About this exercise » Each entry that follows needs to be written out exactly, with nothing left out.

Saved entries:
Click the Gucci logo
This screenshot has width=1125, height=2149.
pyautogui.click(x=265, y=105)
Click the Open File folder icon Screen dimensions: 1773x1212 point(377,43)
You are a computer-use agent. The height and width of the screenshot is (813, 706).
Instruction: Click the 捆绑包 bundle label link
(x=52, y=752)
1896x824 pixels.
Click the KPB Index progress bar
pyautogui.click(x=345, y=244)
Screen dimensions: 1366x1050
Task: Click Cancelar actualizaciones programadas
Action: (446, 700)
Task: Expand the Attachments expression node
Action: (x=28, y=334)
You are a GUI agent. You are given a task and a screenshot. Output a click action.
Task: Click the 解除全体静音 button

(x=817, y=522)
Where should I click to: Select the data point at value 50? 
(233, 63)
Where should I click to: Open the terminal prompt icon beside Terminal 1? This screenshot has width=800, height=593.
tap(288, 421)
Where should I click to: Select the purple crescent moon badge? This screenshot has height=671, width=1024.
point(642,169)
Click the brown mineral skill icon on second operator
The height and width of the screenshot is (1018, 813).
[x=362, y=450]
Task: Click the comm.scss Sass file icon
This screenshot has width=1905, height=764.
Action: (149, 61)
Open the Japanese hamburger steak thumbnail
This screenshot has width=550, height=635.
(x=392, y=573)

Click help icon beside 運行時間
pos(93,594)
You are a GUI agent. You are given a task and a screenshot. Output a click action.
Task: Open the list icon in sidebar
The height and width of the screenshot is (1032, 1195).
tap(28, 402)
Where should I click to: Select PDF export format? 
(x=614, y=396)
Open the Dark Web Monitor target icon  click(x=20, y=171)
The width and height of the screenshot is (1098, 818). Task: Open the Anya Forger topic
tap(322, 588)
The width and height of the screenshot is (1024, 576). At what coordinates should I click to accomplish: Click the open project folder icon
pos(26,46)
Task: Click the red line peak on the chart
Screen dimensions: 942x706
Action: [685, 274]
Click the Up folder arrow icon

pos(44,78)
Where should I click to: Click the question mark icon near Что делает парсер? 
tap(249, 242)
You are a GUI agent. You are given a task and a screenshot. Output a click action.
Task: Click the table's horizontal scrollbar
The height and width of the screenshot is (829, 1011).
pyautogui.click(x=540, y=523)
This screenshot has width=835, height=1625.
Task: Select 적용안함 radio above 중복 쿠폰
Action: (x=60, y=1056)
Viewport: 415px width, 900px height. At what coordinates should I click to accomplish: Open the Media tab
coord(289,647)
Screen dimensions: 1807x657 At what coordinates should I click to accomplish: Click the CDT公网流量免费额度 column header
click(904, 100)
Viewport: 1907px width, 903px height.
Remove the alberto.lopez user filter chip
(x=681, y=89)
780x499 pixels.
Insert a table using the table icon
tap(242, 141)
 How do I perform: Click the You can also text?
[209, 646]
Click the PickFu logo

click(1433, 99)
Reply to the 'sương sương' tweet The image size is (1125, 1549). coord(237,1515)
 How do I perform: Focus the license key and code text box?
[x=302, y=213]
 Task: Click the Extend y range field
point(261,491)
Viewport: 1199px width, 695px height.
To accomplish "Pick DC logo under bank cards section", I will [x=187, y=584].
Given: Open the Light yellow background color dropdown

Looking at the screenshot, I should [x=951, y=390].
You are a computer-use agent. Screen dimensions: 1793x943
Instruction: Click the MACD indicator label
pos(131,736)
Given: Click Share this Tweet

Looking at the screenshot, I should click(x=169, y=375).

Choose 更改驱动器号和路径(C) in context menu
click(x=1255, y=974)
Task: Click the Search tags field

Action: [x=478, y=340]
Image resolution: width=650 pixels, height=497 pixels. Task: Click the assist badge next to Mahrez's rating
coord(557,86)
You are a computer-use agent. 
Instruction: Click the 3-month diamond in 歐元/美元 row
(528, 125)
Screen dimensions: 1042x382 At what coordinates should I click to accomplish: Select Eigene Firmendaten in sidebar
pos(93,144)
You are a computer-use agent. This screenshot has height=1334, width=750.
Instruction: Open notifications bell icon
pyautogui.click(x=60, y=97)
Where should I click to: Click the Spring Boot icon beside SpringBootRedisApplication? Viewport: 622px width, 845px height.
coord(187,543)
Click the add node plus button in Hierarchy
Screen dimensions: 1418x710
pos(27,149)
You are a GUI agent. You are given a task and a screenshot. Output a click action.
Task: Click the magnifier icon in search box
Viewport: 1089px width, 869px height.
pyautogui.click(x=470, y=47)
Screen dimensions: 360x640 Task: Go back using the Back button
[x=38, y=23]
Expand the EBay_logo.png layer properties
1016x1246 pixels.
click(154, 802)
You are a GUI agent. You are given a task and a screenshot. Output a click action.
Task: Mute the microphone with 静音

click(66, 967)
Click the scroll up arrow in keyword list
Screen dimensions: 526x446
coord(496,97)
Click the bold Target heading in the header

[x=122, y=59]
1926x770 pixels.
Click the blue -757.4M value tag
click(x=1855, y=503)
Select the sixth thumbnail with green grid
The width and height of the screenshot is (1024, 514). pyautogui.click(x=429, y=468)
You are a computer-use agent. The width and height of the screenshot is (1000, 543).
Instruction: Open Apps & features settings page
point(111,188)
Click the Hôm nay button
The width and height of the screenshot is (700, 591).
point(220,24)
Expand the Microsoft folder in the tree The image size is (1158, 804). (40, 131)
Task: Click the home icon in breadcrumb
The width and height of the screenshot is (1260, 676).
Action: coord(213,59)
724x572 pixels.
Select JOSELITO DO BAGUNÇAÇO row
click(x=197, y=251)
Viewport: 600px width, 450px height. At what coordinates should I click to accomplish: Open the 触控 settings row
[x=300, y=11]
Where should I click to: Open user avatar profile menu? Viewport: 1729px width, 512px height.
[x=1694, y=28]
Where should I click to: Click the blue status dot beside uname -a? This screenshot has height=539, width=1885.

The answer »
Click the Gucci logo
This screenshot has width=1125, height=2149.
pyautogui.click(x=265, y=105)
Click the Open File folder icon Screen dimensions: 1773x1212 point(377,43)
You are a computer-use agent. The height and width of the screenshot is (813, 706).
Instruction: Click the 捆绑包 bundle label link
(x=52, y=752)
1896x824 pixels.
Click the KPB Index progress bar
pyautogui.click(x=345, y=244)
Screen dimensions: 1366x1050
Task: Click Cancelar actualizaciones programadas
Action: (446, 700)
Task: Expand the Attachments expression node
Action: (x=28, y=334)
You are a GUI agent. You are given a task and a screenshot. Output a click action.
Task: Click the 解除全体静音 button

(x=817, y=522)
Where should I click to: Select the data point at value 50? 
(233, 63)
Where should I click to: Open the terminal prompt icon beside Terminal 1? This screenshot has width=800, height=593.
tap(288, 421)
Where should I click to: Select the purple crescent moon badge? This screenshot has height=671, width=1024.
point(642,169)
Click the brown mineral skill icon on second operator
The height and width of the screenshot is (1018, 813).
[x=362, y=450]
Task: Click the comm.scss Sass file icon
This screenshot has width=1905, height=764.
Action: (149, 61)
Open the Japanese hamburger steak thumbnail
This screenshot has width=550, height=635.
(x=392, y=573)

Click help icon beside 運行時間
pos(93,594)
You are a GUI agent. You are given a task and a screenshot. Output a click action.
Task: Open the list icon in sidebar
The height and width of the screenshot is (1032, 1195).
tap(28, 402)
Where should I click to: Select PDF export format? 
(x=614, y=396)
Open the Dark Web Monitor target icon  click(x=20, y=171)
The width and height of the screenshot is (1098, 818). Task: Open the Anya Forger topic
tap(322, 588)
The width and height of the screenshot is (1024, 576). At what coordinates should I click to accomplish: Click the open project folder icon
pos(26,46)
Task: Click the red line peak on the chart
Screen dimensions: 942x706
Action: [685, 274]
Click the Up folder arrow icon

pos(44,78)
Where should I click to: Click the question mark icon near Что делает парсер? 
tap(249, 242)
You are a GUI agent. You are given a task and a screenshot. Output a click action.
Task: Click the table's horizontal scrollbar
The height and width of the screenshot is (829, 1011).
pyautogui.click(x=540, y=523)
This screenshot has width=835, height=1625.
Task: Select 적용안함 radio above 중복 쿠폰
Action: (x=60, y=1056)
Viewport: 415px width, 900px height. At what coordinates should I click to accomplish: Open the Media tab
coord(289,647)
Screen dimensions: 1807x657 At what coordinates should I click to accomplish: Click the CDT公网流量免费额度 column header
click(904, 100)
Viewport: 1907px width, 903px height.
Remove the alberto.lopez user filter chip
(x=681, y=89)
780x499 pixels.
Insert a table using the table icon
tap(242, 141)
 How do I perform: Click the You can also text?
[209, 646]
Click the PickFu logo

click(1433, 99)
Reply to the 'sương sương' tweet The image size is (1125, 1549). coord(237,1515)
 How do I perform: Focus the license key and code text box?
[x=302, y=213]
 Task: Click the Extend y range field
point(261,491)
Viewport: 1199px width, 695px height.
To accomplish "Pick DC logo under bank cards section", I will [x=187, y=584].
Given: Open the Light yellow background color dropdown

Looking at the screenshot, I should [x=951, y=390].
You are a computer-use agent. Screen dimensions: 1793x943
Instruction: Click the MACD indicator label
pos(131,736)
Given: Click Share this Tweet

Looking at the screenshot, I should click(x=169, y=375).

Choose 更改驱动器号和路径(C) in context menu
click(x=1255, y=974)
Task: Click the Search tags field

Action: [x=478, y=340]
Image resolution: width=650 pixels, height=497 pixels. Task: Click the assist badge next to Mahrez's rating
coord(557,86)
You are a computer-use agent. 
Instruction: Click the 3-month diamond in 歐元/美元 row
(528, 125)
Screen dimensions: 1042x382 At what coordinates should I click to accomplish: Select Eigene Firmendaten in sidebar
pos(93,144)
You are a computer-use agent. This screenshot has height=1334, width=750.
Instruction: Open notifications bell icon
pyautogui.click(x=60, y=97)
Where should I click to: Click the Spring Boot icon beside SpringBootRedisApplication? Viewport: 622px width, 845px height.
coord(187,543)
Click the add node plus button in Hierarchy
Screen dimensions: 1418x710
pos(27,149)
You are a GUI agent. You are given a task and a screenshot. Output a click action.
Task: Click the magnifier icon in search box
Viewport: 1089px width, 869px height.
pyautogui.click(x=470, y=47)
Screen dimensions: 360x640 Task: Go back using the Back button
[x=38, y=23]
Expand the EBay_logo.png layer properties
1016x1246 pixels.
click(154, 802)
You are a GUI agent. You are given a task and a screenshot. Output a click action.
Task: Mute the microphone with 静音

click(66, 967)
Click the scroll up arrow in keyword list
Screen dimensions: 526x446
coord(496,97)
Click the bold Target heading in the header

[x=122, y=59]
1926x770 pixels.
Click the blue -757.4M value tag
click(x=1855, y=503)
Select the sixth thumbnail with green grid
The width and height of the screenshot is (1024, 514). pyautogui.click(x=429, y=468)
You are a computer-use agent. The width and height of the screenshot is (1000, 543).
Instruction: Open Apps & features settings page
point(111,188)
Click the Hôm nay button
The width and height of the screenshot is (700, 591).
point(220,24)
Expand the Microsoft folder in the tree The image size is (1158, 804). (40, 131)
Task: Click the home icon in breadcrumb
The width and height of the screenshot is (1260, 676).
Action: coord(213,59)
724x572 pixels.
Select JOSELITO DO BAGUNÇAÇO row
click(x=197, y=251)
Viewport: 600px width, 450px height. At what coordinates should I click to accomplish: Open the 触控 settings row
[x=300, y=11]
Where should I click to: Open user avatar profile menu? Viewport: 1729px width, 512px height.
[x=1694, y=28]
Where should I click to: Click the blue status dot beside uname -a? This screenshot has height=539, width=1885.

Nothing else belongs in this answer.